• **TO DO**: What does the data read, word for word, from the line containing "747x560 pixels. At" through its final line? Give those lines only.

──────── DATA SHOWN

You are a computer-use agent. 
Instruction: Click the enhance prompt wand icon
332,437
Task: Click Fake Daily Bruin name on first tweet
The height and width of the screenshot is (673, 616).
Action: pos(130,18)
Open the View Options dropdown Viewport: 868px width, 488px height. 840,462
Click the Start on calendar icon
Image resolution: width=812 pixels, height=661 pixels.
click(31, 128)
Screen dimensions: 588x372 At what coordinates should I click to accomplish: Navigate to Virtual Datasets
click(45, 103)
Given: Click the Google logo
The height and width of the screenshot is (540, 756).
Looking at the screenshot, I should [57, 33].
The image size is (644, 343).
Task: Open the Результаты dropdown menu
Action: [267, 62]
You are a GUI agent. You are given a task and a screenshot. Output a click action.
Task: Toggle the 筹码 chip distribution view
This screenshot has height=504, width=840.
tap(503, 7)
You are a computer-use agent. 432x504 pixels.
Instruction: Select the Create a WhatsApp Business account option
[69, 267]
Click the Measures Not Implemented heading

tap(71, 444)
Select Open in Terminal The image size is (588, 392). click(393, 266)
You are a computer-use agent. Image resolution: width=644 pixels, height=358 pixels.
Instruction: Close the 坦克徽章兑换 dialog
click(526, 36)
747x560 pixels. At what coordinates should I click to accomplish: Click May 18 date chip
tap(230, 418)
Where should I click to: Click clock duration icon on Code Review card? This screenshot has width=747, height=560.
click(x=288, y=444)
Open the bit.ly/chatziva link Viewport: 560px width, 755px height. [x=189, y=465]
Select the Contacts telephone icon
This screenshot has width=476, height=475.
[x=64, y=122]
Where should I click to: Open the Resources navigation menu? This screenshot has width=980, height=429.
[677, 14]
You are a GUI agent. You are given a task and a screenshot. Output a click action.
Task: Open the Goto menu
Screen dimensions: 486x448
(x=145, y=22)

────────────────

• **TASK RESULT**:
747x560 pixels. At what coordinates should I click to accomplish: Click May 18 date chip
tap(230, 418)
Where should I click to: Click clock duration icon on Code Review card? This screenshot has width=747, height=560.
click(x=288, y=444)
Open the bit.ly/chatziva link Viewport: 560px width, 755px height. [x=189, y=465]
Select the Contacts telephone icon
This screenshot has width=476, height=475.
[x=64, y=122]
Where should I click to: Open the Resources navigation menu? This screenshot has width=980, height=429.
[677, 14]
You are a GUI agent. You are given a task and a screenshot. Output a click action.
Task: Open the Goto menu
Screen dimensions: 486x448
(x=145, y=22)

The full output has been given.